Report each line in the records below that contains the word "Collapse".

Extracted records
——
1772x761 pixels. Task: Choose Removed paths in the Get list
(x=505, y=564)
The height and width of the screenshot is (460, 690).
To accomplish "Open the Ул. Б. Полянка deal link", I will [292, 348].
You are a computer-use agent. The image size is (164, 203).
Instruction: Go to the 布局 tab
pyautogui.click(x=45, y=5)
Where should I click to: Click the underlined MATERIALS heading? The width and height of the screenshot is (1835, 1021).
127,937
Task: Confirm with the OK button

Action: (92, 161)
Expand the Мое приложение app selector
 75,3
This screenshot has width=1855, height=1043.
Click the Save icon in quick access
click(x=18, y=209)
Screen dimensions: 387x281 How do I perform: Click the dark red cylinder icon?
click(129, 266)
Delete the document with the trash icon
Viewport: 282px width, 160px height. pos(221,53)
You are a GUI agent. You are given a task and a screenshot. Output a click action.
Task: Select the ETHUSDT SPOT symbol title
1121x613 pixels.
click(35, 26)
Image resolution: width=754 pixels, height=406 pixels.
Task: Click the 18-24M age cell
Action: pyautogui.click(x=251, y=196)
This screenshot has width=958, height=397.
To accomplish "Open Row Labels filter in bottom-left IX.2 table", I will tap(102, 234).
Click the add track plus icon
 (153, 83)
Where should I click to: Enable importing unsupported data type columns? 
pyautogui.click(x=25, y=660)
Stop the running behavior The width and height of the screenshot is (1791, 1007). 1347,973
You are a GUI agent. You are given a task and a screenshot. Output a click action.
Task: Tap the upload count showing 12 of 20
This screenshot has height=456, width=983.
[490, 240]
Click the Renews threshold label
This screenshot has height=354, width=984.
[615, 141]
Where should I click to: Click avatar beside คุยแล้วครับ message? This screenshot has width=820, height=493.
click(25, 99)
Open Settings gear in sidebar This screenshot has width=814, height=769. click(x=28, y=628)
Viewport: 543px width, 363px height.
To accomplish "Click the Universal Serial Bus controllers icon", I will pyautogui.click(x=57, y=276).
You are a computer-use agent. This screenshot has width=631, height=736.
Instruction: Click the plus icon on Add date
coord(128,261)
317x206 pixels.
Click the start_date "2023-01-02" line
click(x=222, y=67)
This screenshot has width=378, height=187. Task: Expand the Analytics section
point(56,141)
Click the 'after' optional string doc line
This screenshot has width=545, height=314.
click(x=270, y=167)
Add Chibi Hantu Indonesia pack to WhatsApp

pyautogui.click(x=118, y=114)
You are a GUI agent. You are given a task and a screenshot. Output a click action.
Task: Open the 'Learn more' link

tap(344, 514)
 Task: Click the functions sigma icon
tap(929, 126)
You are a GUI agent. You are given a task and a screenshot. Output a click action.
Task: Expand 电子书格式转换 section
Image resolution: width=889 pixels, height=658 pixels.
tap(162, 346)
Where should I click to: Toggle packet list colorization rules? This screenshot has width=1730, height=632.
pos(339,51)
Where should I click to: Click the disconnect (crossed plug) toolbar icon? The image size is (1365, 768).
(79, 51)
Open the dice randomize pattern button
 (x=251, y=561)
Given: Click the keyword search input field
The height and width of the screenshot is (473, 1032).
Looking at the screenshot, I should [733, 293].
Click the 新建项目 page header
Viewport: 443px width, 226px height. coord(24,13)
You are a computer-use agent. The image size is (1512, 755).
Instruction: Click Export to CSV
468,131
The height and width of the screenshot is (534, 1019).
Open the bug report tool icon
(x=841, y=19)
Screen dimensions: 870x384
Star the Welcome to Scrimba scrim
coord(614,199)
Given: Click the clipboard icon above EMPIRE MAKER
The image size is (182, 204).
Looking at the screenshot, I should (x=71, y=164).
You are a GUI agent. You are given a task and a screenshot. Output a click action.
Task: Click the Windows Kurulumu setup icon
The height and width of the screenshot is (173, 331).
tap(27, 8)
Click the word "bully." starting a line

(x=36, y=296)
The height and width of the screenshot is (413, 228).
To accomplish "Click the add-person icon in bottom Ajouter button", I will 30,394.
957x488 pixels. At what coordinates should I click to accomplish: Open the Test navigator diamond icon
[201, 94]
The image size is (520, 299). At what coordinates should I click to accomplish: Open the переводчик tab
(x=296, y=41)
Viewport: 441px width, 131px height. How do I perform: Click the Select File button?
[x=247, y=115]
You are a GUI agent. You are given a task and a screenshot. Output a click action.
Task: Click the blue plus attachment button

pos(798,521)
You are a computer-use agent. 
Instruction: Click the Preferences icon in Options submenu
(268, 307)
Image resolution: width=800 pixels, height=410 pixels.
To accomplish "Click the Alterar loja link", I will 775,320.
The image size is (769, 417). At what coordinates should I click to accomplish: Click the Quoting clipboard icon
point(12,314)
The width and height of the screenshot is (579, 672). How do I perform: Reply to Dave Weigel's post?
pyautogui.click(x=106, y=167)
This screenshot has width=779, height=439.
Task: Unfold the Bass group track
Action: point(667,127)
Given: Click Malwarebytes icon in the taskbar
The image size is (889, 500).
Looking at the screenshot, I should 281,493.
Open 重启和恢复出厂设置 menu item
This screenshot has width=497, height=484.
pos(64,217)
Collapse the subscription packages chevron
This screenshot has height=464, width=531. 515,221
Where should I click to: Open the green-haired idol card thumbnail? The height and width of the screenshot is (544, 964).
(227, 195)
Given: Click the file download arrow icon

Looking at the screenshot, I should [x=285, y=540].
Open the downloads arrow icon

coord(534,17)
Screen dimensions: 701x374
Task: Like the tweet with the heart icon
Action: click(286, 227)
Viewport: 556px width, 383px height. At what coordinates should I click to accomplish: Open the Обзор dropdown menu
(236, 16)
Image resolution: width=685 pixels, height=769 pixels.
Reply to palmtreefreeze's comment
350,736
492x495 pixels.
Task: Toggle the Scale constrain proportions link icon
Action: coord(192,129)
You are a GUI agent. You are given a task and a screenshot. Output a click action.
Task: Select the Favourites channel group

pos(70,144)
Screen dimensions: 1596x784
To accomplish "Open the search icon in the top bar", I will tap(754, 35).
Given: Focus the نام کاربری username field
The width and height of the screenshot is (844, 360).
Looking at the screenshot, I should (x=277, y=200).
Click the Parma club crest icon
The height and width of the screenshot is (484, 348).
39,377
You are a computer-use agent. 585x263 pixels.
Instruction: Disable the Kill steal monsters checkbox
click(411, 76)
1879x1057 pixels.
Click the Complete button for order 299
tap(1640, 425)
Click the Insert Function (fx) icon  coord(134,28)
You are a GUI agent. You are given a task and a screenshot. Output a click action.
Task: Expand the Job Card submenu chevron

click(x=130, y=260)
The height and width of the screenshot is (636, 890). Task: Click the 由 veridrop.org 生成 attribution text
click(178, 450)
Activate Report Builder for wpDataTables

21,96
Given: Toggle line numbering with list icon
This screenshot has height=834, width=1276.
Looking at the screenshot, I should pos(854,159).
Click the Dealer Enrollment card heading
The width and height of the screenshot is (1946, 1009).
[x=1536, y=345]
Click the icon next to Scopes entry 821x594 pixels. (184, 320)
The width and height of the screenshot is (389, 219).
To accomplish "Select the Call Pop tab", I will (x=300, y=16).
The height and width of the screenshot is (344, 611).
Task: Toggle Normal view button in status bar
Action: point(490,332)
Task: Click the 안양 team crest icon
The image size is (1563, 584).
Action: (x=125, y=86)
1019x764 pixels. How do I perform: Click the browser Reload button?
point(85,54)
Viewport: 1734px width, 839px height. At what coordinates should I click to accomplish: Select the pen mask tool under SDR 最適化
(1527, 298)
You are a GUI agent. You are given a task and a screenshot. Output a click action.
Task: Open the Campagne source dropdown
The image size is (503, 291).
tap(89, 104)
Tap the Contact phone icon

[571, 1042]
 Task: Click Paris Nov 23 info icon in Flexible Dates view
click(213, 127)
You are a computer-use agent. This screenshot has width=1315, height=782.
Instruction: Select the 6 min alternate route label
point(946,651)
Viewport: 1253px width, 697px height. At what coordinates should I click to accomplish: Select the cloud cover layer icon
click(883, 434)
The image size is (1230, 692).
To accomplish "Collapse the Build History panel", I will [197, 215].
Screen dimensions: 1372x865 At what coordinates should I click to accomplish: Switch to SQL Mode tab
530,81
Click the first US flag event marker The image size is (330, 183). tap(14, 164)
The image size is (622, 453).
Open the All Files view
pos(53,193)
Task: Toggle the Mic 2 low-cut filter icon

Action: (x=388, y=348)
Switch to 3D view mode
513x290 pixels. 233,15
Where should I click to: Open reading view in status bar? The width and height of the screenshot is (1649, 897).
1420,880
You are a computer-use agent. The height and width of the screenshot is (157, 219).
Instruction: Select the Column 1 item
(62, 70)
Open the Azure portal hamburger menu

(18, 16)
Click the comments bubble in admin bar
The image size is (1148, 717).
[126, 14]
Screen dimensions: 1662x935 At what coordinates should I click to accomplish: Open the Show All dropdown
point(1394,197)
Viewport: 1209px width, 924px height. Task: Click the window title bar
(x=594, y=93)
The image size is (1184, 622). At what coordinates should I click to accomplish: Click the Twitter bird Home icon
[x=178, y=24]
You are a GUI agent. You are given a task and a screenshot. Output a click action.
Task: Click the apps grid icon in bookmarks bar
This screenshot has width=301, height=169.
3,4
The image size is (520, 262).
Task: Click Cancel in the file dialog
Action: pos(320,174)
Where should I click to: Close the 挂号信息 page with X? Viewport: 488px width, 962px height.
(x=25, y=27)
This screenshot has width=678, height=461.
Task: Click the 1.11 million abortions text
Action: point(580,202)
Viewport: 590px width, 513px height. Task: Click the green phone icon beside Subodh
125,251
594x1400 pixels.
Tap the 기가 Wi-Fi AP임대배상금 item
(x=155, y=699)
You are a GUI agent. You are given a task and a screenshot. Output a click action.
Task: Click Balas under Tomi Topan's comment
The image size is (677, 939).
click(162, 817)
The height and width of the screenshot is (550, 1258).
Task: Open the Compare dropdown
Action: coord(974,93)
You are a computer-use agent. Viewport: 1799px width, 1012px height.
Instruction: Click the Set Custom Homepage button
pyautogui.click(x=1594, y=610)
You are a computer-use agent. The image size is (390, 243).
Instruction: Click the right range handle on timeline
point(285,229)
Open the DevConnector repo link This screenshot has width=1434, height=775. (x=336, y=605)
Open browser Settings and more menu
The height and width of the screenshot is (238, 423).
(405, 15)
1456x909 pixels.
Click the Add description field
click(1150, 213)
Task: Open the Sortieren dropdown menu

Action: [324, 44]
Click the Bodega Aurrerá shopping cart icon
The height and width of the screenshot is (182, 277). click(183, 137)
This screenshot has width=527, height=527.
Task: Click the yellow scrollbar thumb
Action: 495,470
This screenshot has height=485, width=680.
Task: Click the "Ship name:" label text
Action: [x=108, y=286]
——
__RESPONSE BELOW__
Collapse the subscription packages chevron
To accomplish "Collapse the Build History panel", I will [197, 215].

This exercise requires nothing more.